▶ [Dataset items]
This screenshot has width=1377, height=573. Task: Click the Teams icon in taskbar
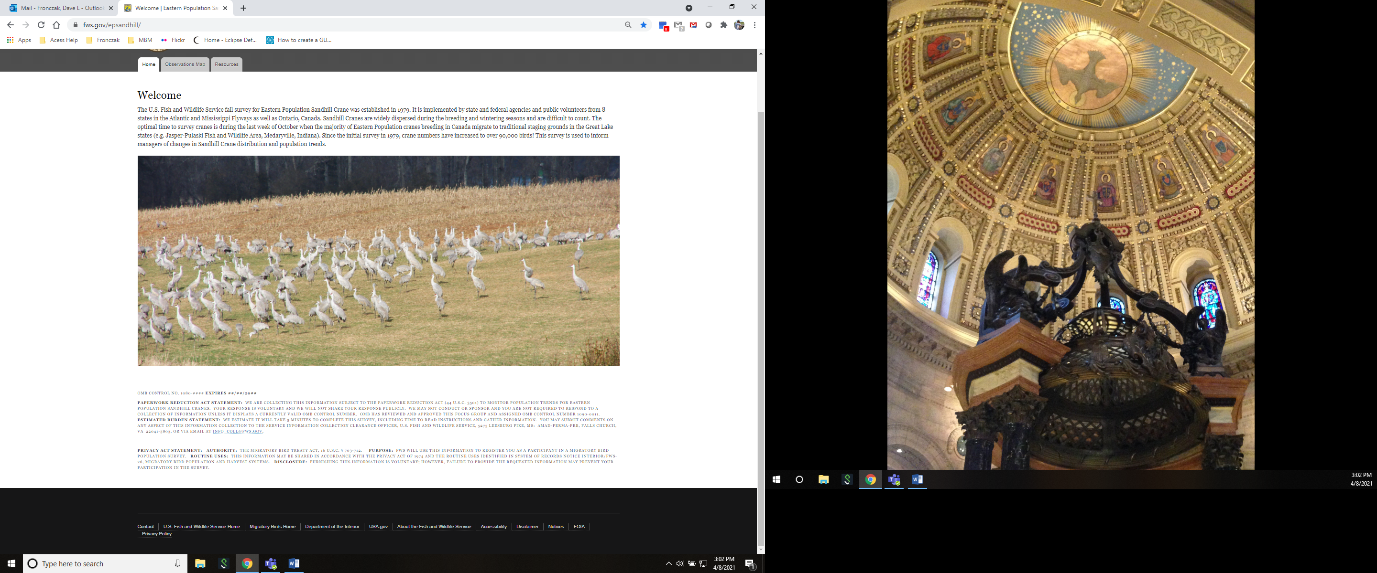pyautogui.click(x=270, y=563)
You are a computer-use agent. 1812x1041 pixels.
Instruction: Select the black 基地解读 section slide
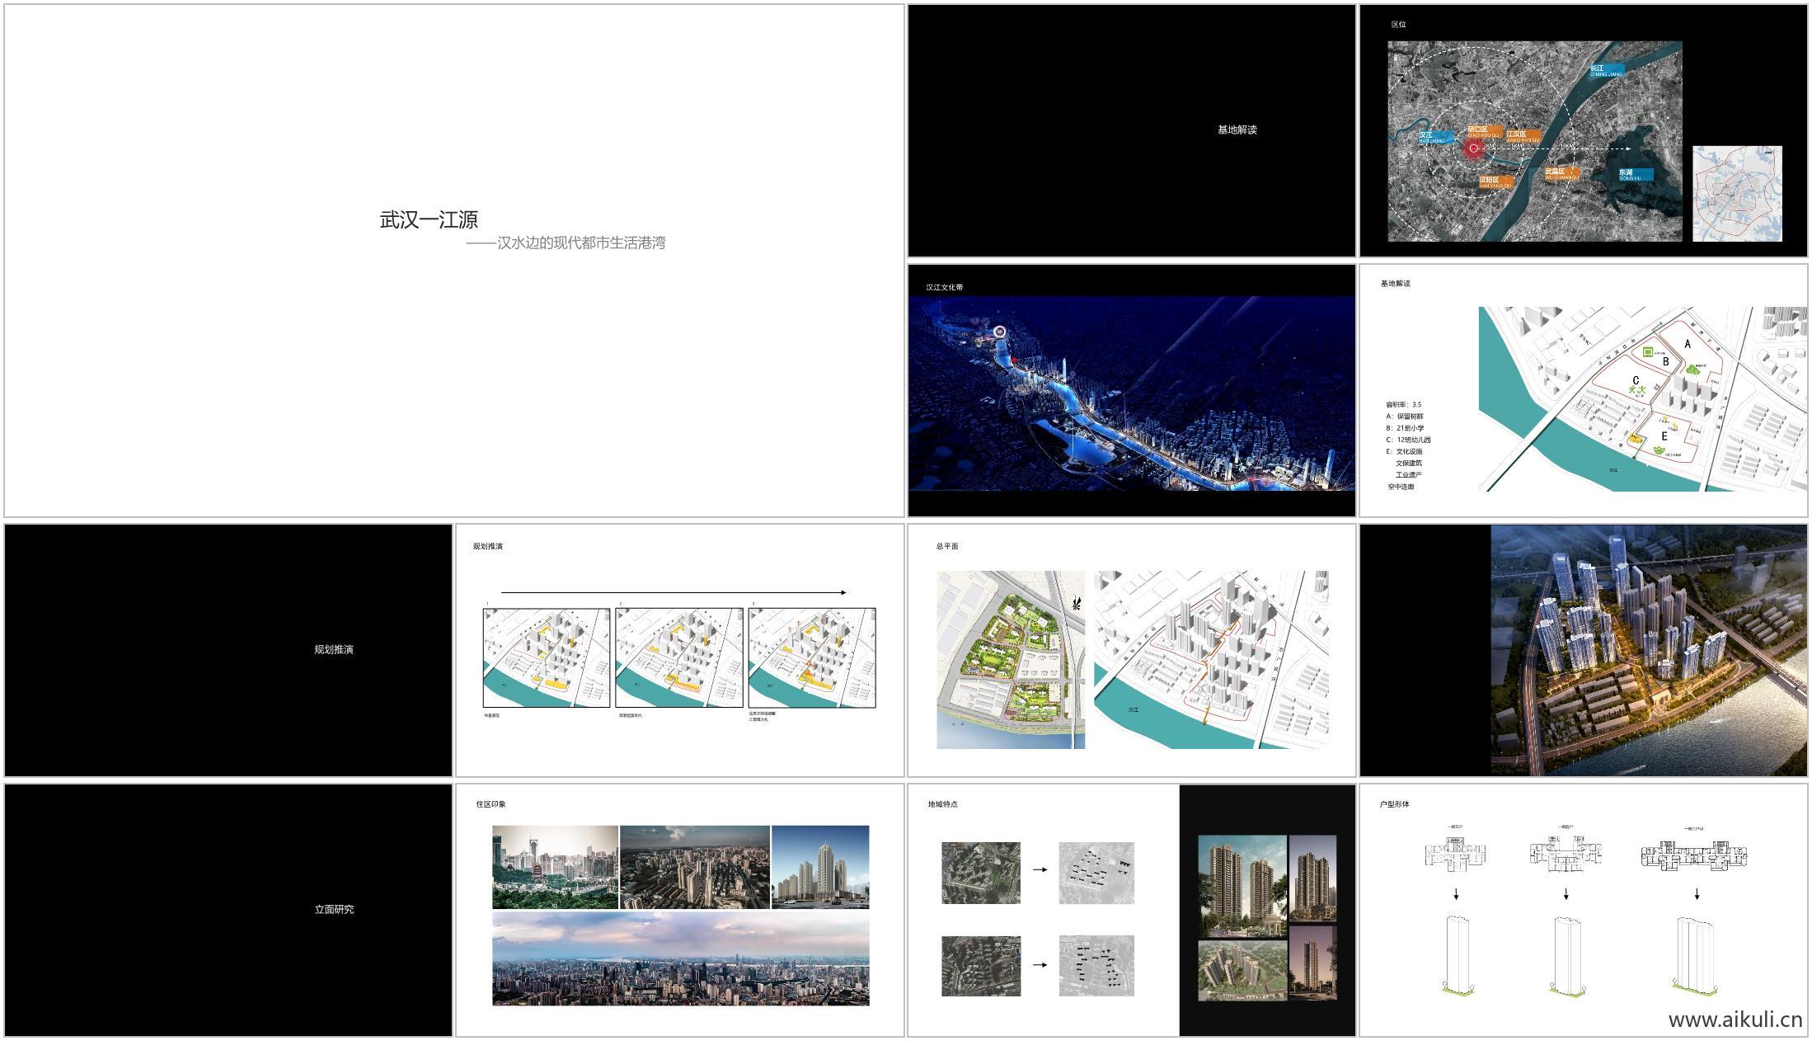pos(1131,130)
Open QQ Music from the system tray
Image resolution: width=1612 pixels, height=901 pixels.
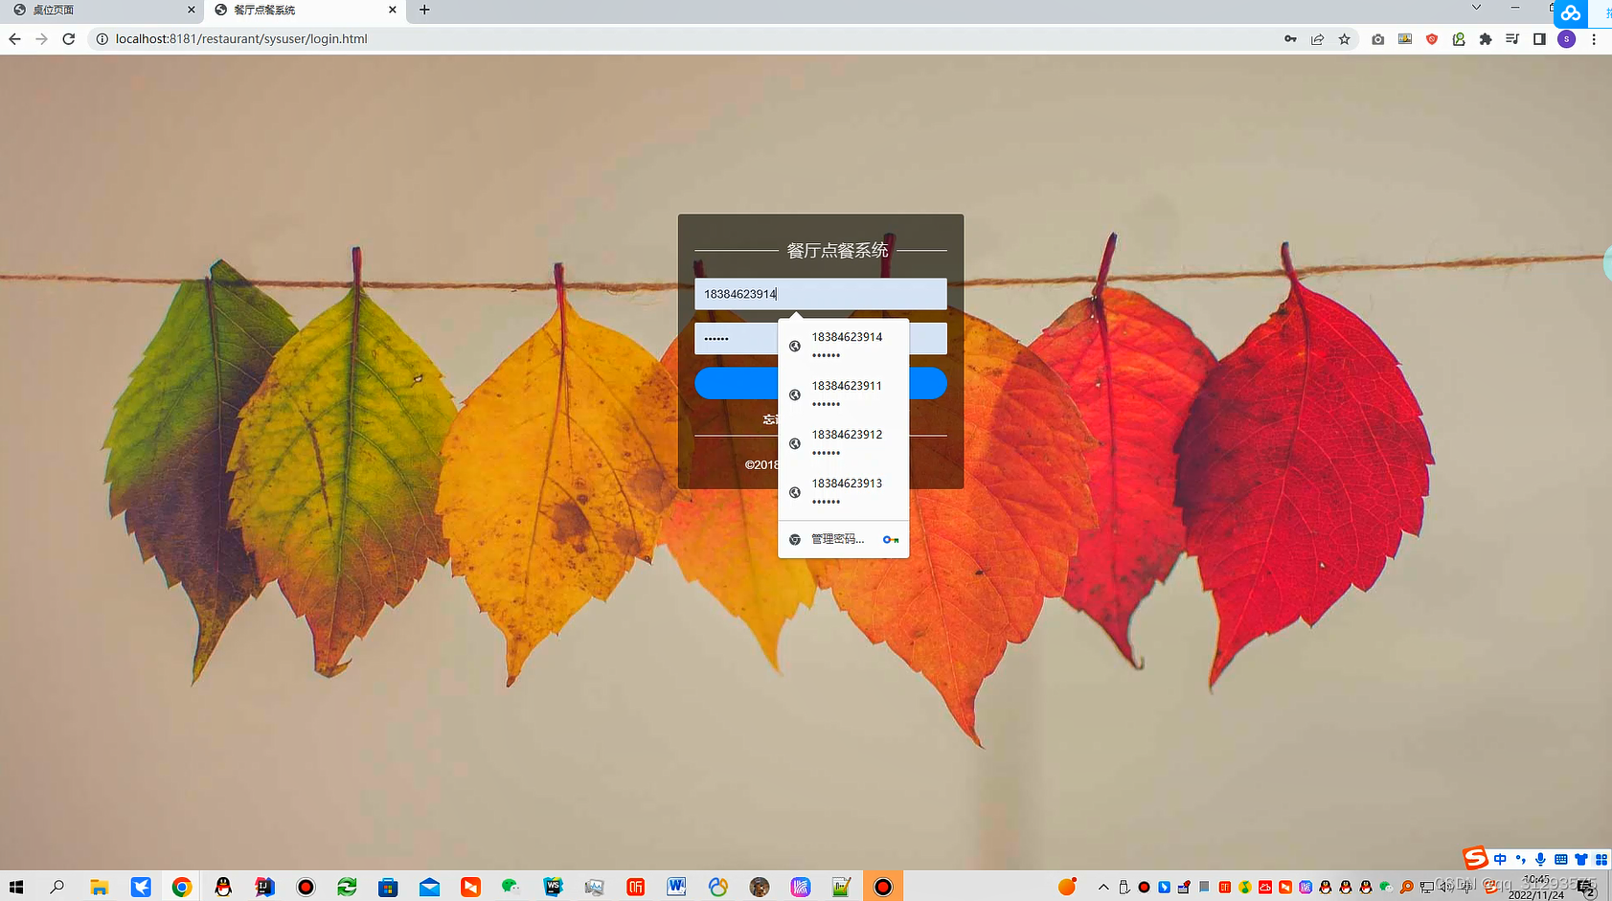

▶ [EXERCISE DETAILS] Apart from the images, the entries above must be returned without alteration.

▶ [RESULT BELOW]
This screenshot has width=1377, height=573. Task: Click the Teams icon in taskbar
pyautogui.click(x=270, y=563)
You are a computer-use agent. 1812x1041 pixels.
Instruction: Select the black 基地解读 section slide
pos(1131,130)
Open QQ Music from the system tray
Image resolution: width=1612 pixels, height=901 pixels.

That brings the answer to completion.